Reading text →

Nice to read that IC is a hard worker. I watched the whole game of Carver and Lagrange on ESPN U yesterday. IC is the real deal I beleive. His burst is crazy. He can go from zero to 60 in a step. When he spends a year or two with Joe T he will be fun to watch. His cutting ability is very very good too. I know he wasnt playing against a SEC D, but he put on a show. I think he had around 90 yards rushing in the 3rd quarter alone. He has great balance as well. I can't wait to see him lined up in the I!! Go Dawgs!


----------



## Danuwoa (Aug 7, 2011)

I'm glad Dantzler is doing well.  He looked to be in much better shape than he was the last time I saw him.


----------



## DSGB (Aug 8, 2011)

I would hate to be in Figgins way when he comes through the hole.


----------



## rex upshaw (Aug 8, 2011)

DSGB said:


> I would hate to be in Figgins way when he comes through the hole.



just hope he can get low enough.


----------



## Gutbucket (Aug 8, 2011)

I havent heard much from Rambo and Hamilton so far this year. I think Hamilton has a pulled hamstring now.

Im just wondering if Rambo is still scared to hit somebody. He shore was a joke last year. He aint been the same since the Auburn game two years ago.


----------



## Danuwoa (Aug 8, 2011)

Gutbucket said:


> I havent heard much from Rambo and Hamilton so far this year. I think Hamilton has a pulled hamstring now.
> 
> Im just wondering if Rambo is still scared to hit somebody. He shore was a joke last year. He aint been the same since the Auburn game two years ago.



Yeah hamilton has some sort of hamstring problem.

he was a flat out bust last year.  I knew the preseason praise of him was too over the top to be real.

It's interesting that you mention Rambo not being the same since the Auburn hit.  maybe that's it.  I thought he just had the big head and got lazy because he thought he was better than he was.


----------



## Danuwoa (Aug 8, 2011)

ATHENS – Greetings from Woodruff Practice Fields. It’s time for real football!

The Bulldogs’ fifth practice is underway and this is the first of 11 in which they’ll be in full pads and hitting. I just got my first look at the 2011 team in full gear and, without question, it’s an athletic-looking group. Unfortunately they didn’t give media but 15 minutes access this morning and all that was their standard drill work they do every day.

Extracted information →

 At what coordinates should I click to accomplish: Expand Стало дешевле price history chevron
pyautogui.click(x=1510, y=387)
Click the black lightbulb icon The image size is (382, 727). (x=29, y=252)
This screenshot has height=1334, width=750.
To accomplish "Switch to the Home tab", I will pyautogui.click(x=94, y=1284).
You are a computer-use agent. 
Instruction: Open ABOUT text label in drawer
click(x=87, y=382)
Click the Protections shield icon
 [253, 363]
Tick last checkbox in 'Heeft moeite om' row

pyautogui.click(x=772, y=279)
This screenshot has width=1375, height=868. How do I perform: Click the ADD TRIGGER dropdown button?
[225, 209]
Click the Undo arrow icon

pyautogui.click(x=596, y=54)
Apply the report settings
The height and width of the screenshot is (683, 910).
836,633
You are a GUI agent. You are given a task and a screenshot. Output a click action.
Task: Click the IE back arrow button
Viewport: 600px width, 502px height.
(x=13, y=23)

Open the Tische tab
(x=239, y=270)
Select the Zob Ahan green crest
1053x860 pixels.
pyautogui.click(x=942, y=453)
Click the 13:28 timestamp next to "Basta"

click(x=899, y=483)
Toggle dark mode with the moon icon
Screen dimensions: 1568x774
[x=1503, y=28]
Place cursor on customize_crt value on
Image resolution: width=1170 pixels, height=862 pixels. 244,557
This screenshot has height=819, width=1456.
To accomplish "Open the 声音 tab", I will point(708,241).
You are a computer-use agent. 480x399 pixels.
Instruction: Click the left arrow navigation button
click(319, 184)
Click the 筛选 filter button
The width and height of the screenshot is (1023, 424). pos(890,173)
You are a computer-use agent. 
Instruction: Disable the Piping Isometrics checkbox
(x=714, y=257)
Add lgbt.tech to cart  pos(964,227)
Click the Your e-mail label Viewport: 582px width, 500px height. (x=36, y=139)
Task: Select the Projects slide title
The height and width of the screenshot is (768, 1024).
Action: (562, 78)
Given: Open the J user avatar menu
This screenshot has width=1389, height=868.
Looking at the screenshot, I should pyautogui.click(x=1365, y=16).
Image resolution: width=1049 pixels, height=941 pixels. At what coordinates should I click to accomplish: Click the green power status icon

Directives →
- 1) In the football forum thread, how many minutes of access were the media given at the Bulldogs' practice that morning?
- 2) Carry on the football forum thread from its final sentence.
These lines have no connection to the football forum thread.

Answers by task →
- 1) 15 minutes.

- 2)
The first full-contact practice is one the returning lettermen always look forward to. They look at it as their opportunity to “indoctrinate” the freshmen and first-year players on the ways of SEC football. It’s a chance for them to give the “Dream Teamers” a little dose of reality, if you will.

We’ll have an opportunity to talk to Coach Richt and selected defensive players around lunchtime so I’ll get you an update then on how they think things went.

Couple of quick observations from my short time out there this morning:

•Looks like the same guys are still out, including CB Brandon Boykin and S Jakar Hamilton.
•Didn’t see heralded walkon TB Brandon Harton with other RBs. Thought he may have been pumping iron at far end with other injured players. But they restrict where we can be on practice fields and, by default, what we can see. So I’ll have to get some verification later.
•TB Ken Malcome still out there fighting through groin. Looked good this morning, in my opinion.
•CB Chris Sanders, who has been getting a lot of love lately, was in green jersey, signifying non-contact status. But he was working out hard with everybody else early on.
•– DB Nick Marshall just an impressive athletic specimen. That dude is going to have to get on the field somehow, some way.
•– Big John Jenkins looking more natural in a No. 66 jersey. He’s still going to wear No. 6 this season but they didn’t have one big enough to go over his shoulder pads, per Athens Banner-Herald. Some new No. 6s on the way.
•– Stacy and DeNae LeMay, the parents of QB Christian LeMay, were intently watching their son from the sidelines.


----------



## Danuwoa (Aug 8, 2011)

The team again is catching a break with the weather so far. It was overcast and in the upper 70s when we were out there for our 15 minutes of media time.

A few observations:

–Freshman receiver Malcolm Mitchell still has not dropped a pass when I’ve watched him, but coaches gave him an earful this morning on what he did after the catch.

“Give a burst, Malcolm!” offensive coordinator Mike Bobo shouted to him after one grab. “Quit relaxing…Get in the habit of bursting. Get in the habit of scoring.”

A few minutes later after another catch by Mitchell, coach Mark Richt joined in.

“Turn it and burst!” Richt said. “I’m not playing around with that.”

–Freshman cornerback Chris Sanders was practicing in a green non-contact jersey. The secondary is already without cornerback Brandon Boykin and safety Jakar Hamilton with hamstring injuries. Cornerback Derek Owens also is out with an undisclosed injury. Outside linebacker Cornelius Washington remains out.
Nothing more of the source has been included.